🤖 AI Summary
This work addresses the sequential estimation of function values in slowly varying sequences by introducing a general adaptive framework applicable to a wide range of linear and nonlinear functions over vector spaces. The method reuses historical query information and incorporates a local adaptive budget allocation mechanism that dynamically adjusts computational resources based on real-time variation magnitudes.
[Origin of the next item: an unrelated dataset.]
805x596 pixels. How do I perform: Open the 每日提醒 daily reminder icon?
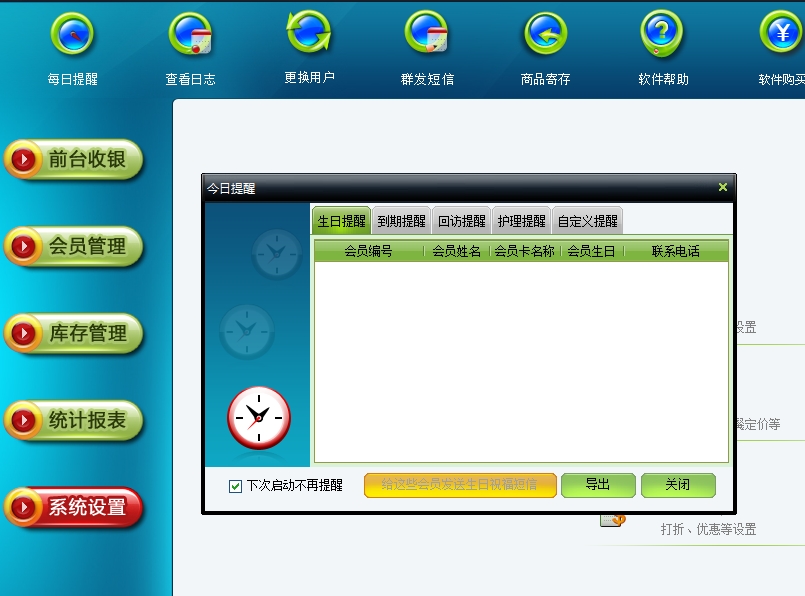pyautogui.click(x=72, y=36)
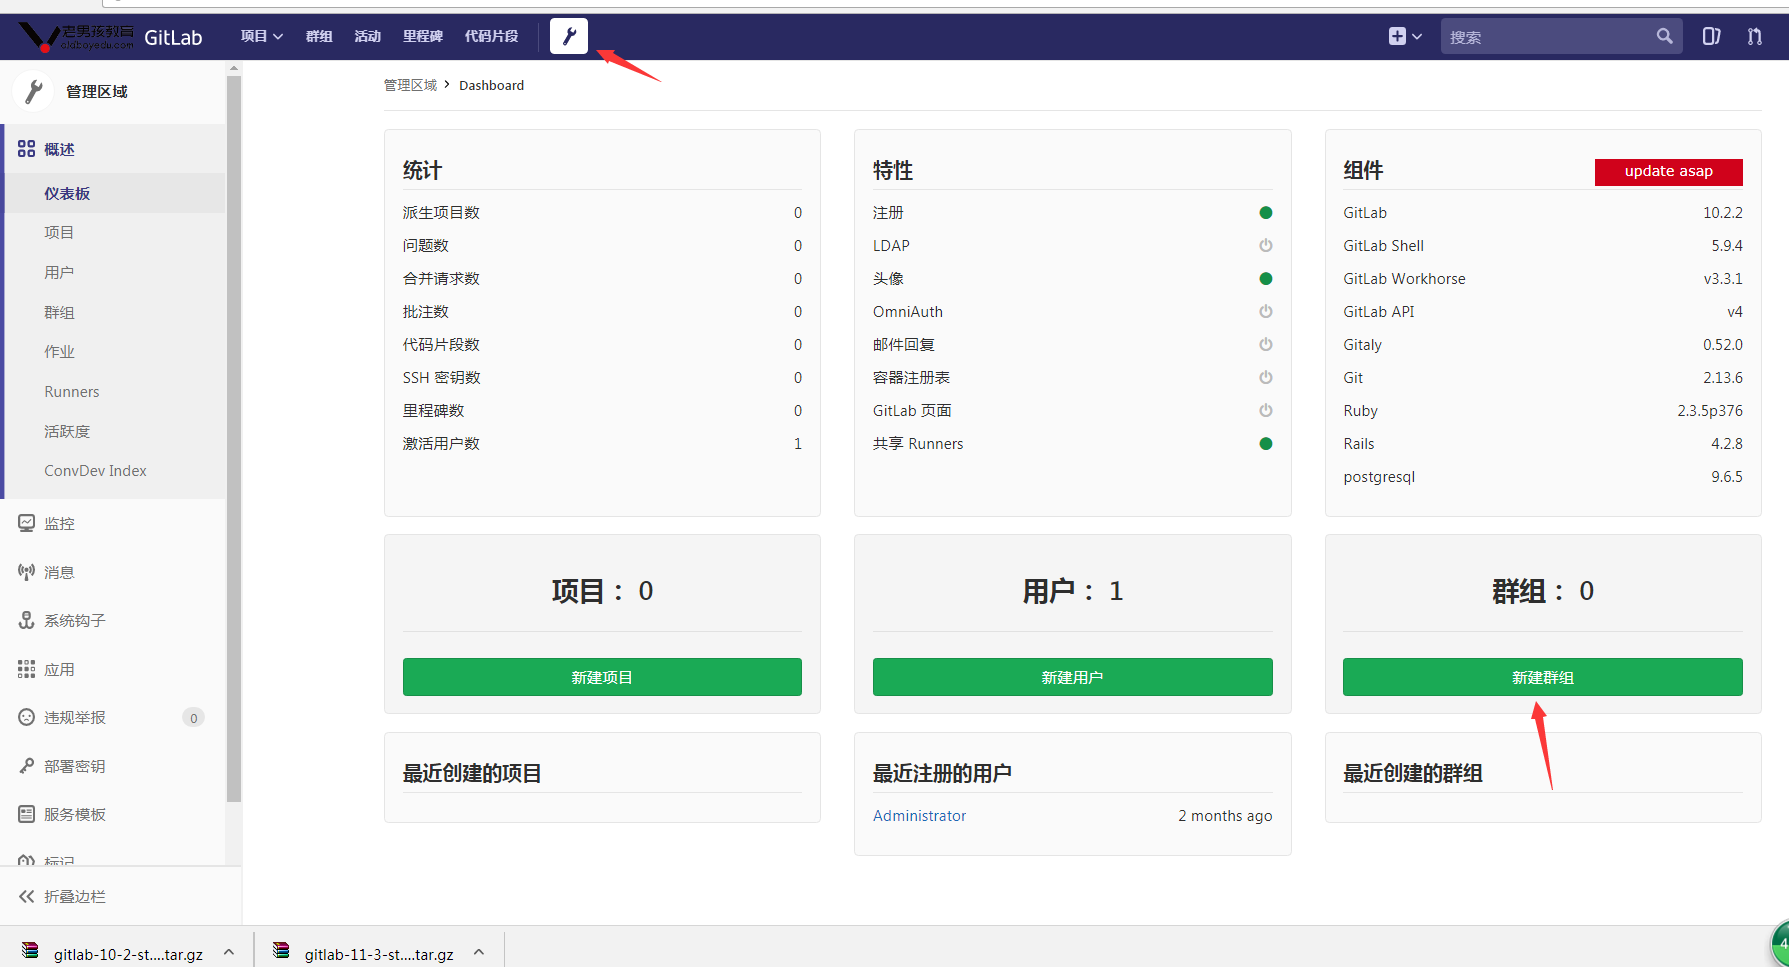Open the Administrator user link
This screenshot has width=1789, height=967.
pyautogui.click(x=919, y=815)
It achieves, for the first time, a path-length–type cost bound of \(O(\sum \alpha_i)\), improving upon prior fixed-budget approaches that rely on worst-case assumptions about individual \(\alpha_i\). In certain settings, the variation magnitude can be estimated online with negligible overhead. Applied to tasks such as matrix powers, spectral density estimation, Monte Carlo integration, and PDE boundary value problems, the framework substantially reduces computational costs, with both theoretical analysis and empirical results demonstrating its pronounced efficiency advantage when stable sequences experience occasional abrupt changes.
📝 Abstract
We consider the problem of sequentially approximating functions of each element in a slowly-varying sequence, i.e. one where the magnitude $α_i$ of the difference between the elements at positions $i$ and $i-1$ is small. Recent work on implicit trace estimation shows that when $α_t$ is small, reusing queries to past sequence elements can reduce the overall cost [Dharangutte \& Musco, NeurIPS~2021; Woodruff et al., NeurIPS~2022]. We introduce a framework generalizing this to a variety of linear and nonlinear functions on diverse vector spaces, obtaining novel sequential estimation results for matrix powers, spectral densities, Monte Carlo integration, and a boundary value problem from partial differential equations~(PDEs). Furthermore, we develop a novel algorithm for use with this framework that locally scales the estimation budget with $α_t$, obtaining sharper path-length-style variation bounds of form $\mathcal O(\sum_{i=1}^mα_i)$ on the cost of estimating a sequence of length $m$. This improves upon the previous implicit trace estimation bound of $\mathcal O(m\cdot\max_iα_i)$ [Dharangutte \& Musco, NeurIPS~2021], which is achieved by fixing the query budget using the worst-case $α_i$ and is thus inefficient for stable sequences with rare bursts. Lastly, while all past work assumes a known bound on $α_i$, we show in certain cases how the changes can be estimated on-the-fly with (nearly) no added cost. In summary, our framework makes the sequential approximation toolkit general-purpose and adaptive while improving upon state-of-the-art-guarantees for dynamic trace estimation.